Bu durumda 5 ve 6 nolu bağımsız bölümlerin tapuda devirlerini yapan ve bu bağımsız bölümlerle ilgili tasarrufta bulunan arsa sahibi olup kat karşılığı inşaat sözleşmesinin feshi nedeniyle olsa dahi bu davalılardan tapu iptâl ve tescil talebinde bulunamayacağından davacının
davalı ... ve ... aleyhine açtığı tapu iptâli ve tescil davasının reddine karar verilmesi gerekirken yanlış değerlendirme sonucu kabulü doğru olmamış, kararın bozulması uygun bulunmuştur.

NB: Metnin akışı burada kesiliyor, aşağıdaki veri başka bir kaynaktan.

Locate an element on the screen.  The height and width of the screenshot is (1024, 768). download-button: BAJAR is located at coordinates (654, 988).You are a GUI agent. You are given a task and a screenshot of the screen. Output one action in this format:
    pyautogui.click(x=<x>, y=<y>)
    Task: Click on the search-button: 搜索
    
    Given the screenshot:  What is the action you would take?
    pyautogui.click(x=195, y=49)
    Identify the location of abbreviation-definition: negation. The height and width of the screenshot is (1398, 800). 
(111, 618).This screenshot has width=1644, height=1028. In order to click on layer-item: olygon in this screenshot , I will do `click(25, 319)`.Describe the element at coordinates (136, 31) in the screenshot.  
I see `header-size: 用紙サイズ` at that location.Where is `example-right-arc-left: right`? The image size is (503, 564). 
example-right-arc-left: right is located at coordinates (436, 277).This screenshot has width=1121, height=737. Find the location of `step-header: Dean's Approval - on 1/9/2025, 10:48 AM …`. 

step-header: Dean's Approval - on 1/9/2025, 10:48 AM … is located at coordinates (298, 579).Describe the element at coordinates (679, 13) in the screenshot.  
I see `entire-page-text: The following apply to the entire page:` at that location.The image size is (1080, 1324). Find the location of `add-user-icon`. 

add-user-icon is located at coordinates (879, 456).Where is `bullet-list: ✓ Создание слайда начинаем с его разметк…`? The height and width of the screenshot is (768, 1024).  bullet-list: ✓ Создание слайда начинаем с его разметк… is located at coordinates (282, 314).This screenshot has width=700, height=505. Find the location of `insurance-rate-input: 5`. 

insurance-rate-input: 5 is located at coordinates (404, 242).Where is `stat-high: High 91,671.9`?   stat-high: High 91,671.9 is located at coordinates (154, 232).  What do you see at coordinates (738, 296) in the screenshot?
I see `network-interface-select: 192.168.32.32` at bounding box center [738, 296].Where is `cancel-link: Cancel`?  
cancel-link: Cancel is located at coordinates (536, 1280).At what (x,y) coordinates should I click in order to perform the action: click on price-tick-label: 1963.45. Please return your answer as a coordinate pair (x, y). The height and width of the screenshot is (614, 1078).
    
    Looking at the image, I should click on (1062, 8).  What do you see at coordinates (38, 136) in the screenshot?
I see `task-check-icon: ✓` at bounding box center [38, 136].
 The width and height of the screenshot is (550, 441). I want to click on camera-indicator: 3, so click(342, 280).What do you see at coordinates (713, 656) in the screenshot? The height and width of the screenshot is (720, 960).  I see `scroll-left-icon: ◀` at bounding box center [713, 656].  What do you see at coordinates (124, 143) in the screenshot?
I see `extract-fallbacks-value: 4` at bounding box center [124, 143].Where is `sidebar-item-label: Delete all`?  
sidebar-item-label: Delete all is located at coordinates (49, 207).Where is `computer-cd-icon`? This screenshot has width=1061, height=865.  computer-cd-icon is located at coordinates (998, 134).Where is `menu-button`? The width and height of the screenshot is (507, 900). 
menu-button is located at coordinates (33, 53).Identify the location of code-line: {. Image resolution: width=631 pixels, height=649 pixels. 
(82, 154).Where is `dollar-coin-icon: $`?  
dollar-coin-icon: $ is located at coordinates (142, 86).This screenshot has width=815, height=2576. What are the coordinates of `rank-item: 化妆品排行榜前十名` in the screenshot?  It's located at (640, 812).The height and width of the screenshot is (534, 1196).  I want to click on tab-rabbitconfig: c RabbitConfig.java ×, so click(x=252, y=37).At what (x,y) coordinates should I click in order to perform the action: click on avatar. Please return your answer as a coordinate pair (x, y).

SONUÇ: Yukarıda 1. bentte açıklanan nedenlerle davalı ..., ... ve ...’ın tüm, davalı-karşı davacı ...’nın diğer temyiz itirazlarının reddine, 2. bent uyarınca kabulü ile ... Bölge Adliye Mahkemesi 1. Hukuk Dairesi kararının kaldırılarak ilk derece mahkemesi hükmünün davalı-karşı davacı ... ve davalı ... yararına BOZULMASINA, 2.540,00 TL duruşma vekâlet ücretinin davacıdan alınarak Yargıtay"daki duruşmada vekille temsil olunan davalı-karşı davacı ...’ya verilmesine, 2.540,00 TL duruşma vekâlet ücretinin davalılar ..., ... ve ...’dan alınarak Yargıtay"daki duruşmada vekille temsil olunan davacıya verilmesine, Yargıtay duruşmasında vekille temsil edilmediğinden davalı ... yararına vekâlet ücreti takdirine yer olmadığına, aşağıda yazılı bakiye 7.377,44 TL temyiz ilam harcının temyiz eden davalı ..."dan, bakiye 6.598,80 TL temyiz ilam harcının temyiz eden davalı ..."den, bakiye 4.078,50 TL temyiz ilam harcının temyiz eden davalı ..."den alınmasına, ödenenden 5766 sayılı Kanun"un 11. maddesi ile yapılan değişiklik gereğince Harçlar Kanunu 42/2-d maddesi uyarınca alınması gereken 267,80 TL Yargıtay başvurma harcının mahsup edilerek, varsa fazla alınan temyiz harcının temyiz eden davalı ..."a, 267,80 TL Yargıtay başvurma harcının mahsup edilerek, varsa fazla alınan temyiz harcının temyiz eden davalı-karşı davacı ..."ya iadesine,
6100 sayılı HMK 373. madde hükümleri gözetilerek dosyanın ilk derece mahkemesine, karardan bir örneğin ise Bölge Adliye Mahkemesi Hukuk Dairesi’ne gönderilmesine, 17.11.2020 gününde oybirliğiyle karar verildi.